Microsoft took its precious time over Windows 10 Mobile, but now, only a month or so after it first appeared on the screens of the Lumias 950 and 950 XL, we already have the next instalment in the series: the Microsoft Lumia 650. It’s a very different phone, though, to the first pair. Where those two phones targeted consumers looking to spend high-end handset money, the Microsoft Lumia 650 is a budget device through-and-through.

Not that you’d know it by simply looking at it, though, because Microsoft has done a stand-up job on the design. In fact, you could argue the Lumia 650 is a better-looking device than either the 950 and the 950 XL, which says as much about the cheap design of those devices as it does about the good looks of the 650.
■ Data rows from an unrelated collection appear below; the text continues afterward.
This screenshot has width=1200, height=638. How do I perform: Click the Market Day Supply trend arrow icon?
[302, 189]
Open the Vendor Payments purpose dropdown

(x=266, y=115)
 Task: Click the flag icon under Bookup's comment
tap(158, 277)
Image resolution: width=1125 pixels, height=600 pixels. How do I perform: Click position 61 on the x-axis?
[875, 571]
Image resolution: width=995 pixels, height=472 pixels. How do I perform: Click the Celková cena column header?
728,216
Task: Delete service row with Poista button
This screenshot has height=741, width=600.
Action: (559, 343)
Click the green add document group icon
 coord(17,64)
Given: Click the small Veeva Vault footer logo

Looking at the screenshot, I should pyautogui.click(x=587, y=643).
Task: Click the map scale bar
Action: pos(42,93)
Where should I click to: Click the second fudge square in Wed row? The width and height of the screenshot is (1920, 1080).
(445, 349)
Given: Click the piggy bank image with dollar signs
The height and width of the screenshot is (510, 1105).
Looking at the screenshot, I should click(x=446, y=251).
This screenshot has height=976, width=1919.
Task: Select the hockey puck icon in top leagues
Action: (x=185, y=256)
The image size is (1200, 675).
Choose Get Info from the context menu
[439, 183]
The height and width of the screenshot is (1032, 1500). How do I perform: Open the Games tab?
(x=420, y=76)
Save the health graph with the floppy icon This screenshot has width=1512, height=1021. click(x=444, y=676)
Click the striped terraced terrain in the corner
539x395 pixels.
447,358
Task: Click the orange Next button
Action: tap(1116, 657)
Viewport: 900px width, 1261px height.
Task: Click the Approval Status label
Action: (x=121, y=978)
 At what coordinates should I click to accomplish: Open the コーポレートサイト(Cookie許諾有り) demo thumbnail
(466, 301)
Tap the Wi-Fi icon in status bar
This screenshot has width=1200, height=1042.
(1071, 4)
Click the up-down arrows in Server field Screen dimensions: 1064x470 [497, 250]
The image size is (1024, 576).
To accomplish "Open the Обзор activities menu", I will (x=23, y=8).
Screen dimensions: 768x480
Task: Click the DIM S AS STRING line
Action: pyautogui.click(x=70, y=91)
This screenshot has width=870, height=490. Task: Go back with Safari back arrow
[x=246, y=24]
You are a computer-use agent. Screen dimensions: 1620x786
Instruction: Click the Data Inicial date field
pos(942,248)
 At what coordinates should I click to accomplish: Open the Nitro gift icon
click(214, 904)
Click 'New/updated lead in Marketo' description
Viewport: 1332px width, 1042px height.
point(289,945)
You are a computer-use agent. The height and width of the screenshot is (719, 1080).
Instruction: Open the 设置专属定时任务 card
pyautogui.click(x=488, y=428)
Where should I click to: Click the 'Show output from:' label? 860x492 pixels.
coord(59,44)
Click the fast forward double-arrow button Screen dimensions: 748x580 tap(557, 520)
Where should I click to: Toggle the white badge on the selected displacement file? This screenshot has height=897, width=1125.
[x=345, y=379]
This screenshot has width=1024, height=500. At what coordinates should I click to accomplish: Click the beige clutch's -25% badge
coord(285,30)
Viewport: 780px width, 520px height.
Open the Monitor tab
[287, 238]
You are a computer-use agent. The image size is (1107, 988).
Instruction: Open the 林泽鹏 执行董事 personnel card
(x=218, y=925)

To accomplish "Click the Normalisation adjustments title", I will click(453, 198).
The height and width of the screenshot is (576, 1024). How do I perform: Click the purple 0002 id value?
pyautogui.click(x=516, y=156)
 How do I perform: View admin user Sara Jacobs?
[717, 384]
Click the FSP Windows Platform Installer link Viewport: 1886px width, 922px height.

Nonetheless, the Microsoft Lumia is an uncommonly handsome device for one so cheap. Its gunmetal grey aluminium frame and exposed chamfered edges (machined at an angle of 38.5 degrees to maximise the gleam) cut a business-class dash, and its slim lines and understated detailing break with budget phone conventions.
If you don’t get on with the bright colours and plastic feel of the third-generation Motorola Moto G, this phone is the perfect antidote. Even though the back is made from thin, matte-black plastic, there’s a bonus: it can be removed to give access to a removable battery and microSD card slot beneath.
Microsoft Lumia 650 review: Specifications and performance
A close look around the edges of the Lumia 650 reveals more than just pretty machining. Along the bottom edge, you’ll find not a next-generation USB Type-C socket like on the first two Windows 10 Mobile handsets, but a bog-standard micro-USB socket.
Why is this important? Because it means the Microsoft Lumia 650 does not support Windows 10 Mobile’s marquee feature, Continuum. You can’t plug it into the Microsoft DisplayDock and use it as a desktop PC as you can with the 950 and 950 XL.
There’s also no iris recognition or fingerprint reader, either, but these aren’t the biggest of the disappointments. The major let-down is that the Lumia 650 is powered by a lowly Qualcomm Snapdragon 210 – a quad-core SoC running at 1.3GHz – and it has a meagre 1GB of RAM. Those are the sorts of specs I’d expect to see on an ultra-budget smartphone costing under £100, not a phone expecting to compete with the likes of the Moto G and Honor 5X.
At first, you probably won’t notice. Menus scroll up and down smoothly enough, even moderately data-heavy web pages do the same, but as soon as you load up something more demanding – a game or the Maps app, for example – the Lumia 650 starts to stutter and slow down. In the benchmarks, its scores lag significantly behind the majority of rival phones at a similar price.
And it isn’t helped by Windows 10 Mobile’s many bugs, which the Lumia 650’s slowness throw into stark relief. Zoom into a photo in the Photos app and you’ll see irritating glitching as you pinch in and out, fire up navigation in the Maps app and it disappears from the multitasking menu, seemingly at random. The included voice memo app won’t run in the background – it pauses when you switch to another app – so you can’t take notes while recording audio. I could go on.
Battery life is better, outlasting the Moto G 3rd generation in our video rundown test by a handful of minutes. It lasted 11hrs 36mins to the Motorola’s 11hrs 12mins, which translates to around a day of moderate use. It still isn’t anything special, though.